The Truth About Everything (book cover)

… deliciously iconoclastic and often funny.

— Publishers Weekly

… irreverent until you have to say stop, funny enough to make you laugh out loud … Like Prometheus, Stewart robs the fire of philosophy from the professionals who held it hostage and shares it among common mortals.

— Angel Vivas, La Esfera

Throughout history, philosophers have sought the truth about everything — a comprehensive understanding of the world and our place within it. Within the modern university a professional discipline has attempted to bring structure to philosophy, and has organized the history of philosophy into a series of schools, movements, and great individuals who have espoused an evolving set of theories about knowledge, reality, mind, and so on. But in this well-intended pursuit of truth, have we lost sight of what philosophy is?
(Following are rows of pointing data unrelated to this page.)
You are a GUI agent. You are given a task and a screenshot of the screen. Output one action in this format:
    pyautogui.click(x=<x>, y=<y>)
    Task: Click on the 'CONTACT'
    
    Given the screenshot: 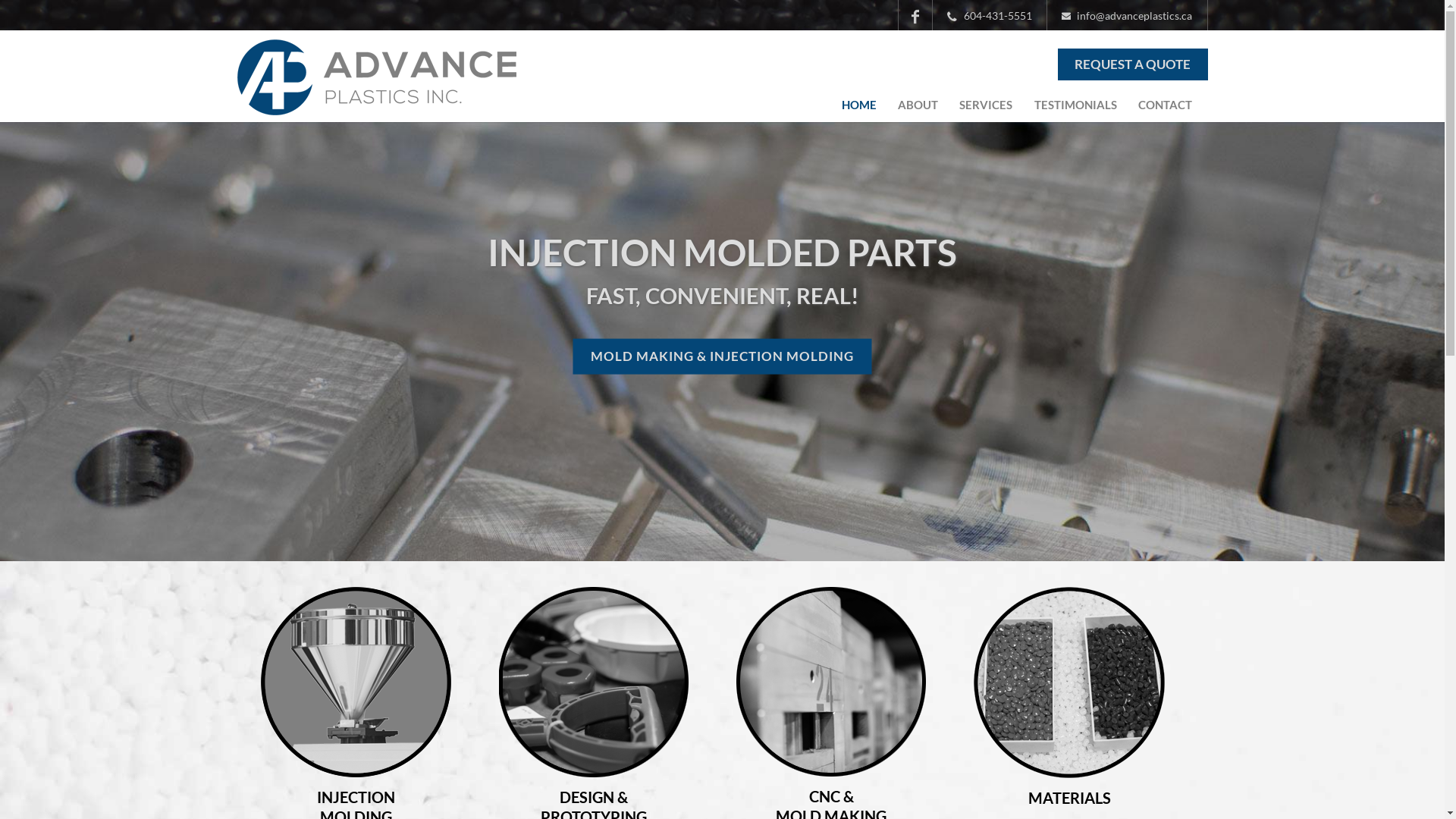 What is the action you would take?
    pyautogui.click(x=1133, y=104)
The Truth about Everything is an approach to the history of philosophy from well outside the modern institutional framework of knowledge. With an unusually frank and irreverent style, using parables, imaginary dialogues, and illustrations, Matthew Stewart picks apart the myths which make up widely accepted versions of the history of philosophy, and offers in their place a realistic assessment of individual philosophers and schools and their contributions to the advance of human knowledge and happiness.

This dramatic recasting of the history supports two theses: first, rational consciousness is not, as the usual story has it, the outcome of an historical process and the sole property of the Western tradition; second, philosophy is not a specialized, professional discipline with privileged access to reason, knowledge, and/or virtue. Stewart suggests instead that philosophy is a general disposition, an attitude of respect and love for knowledge, which can be made a part of anyone’s life, at any time.

The Truth about Everything is a useful guide for beginners in philosophy as well as an innovative alternative for those already familiar with more traditional versions of the history.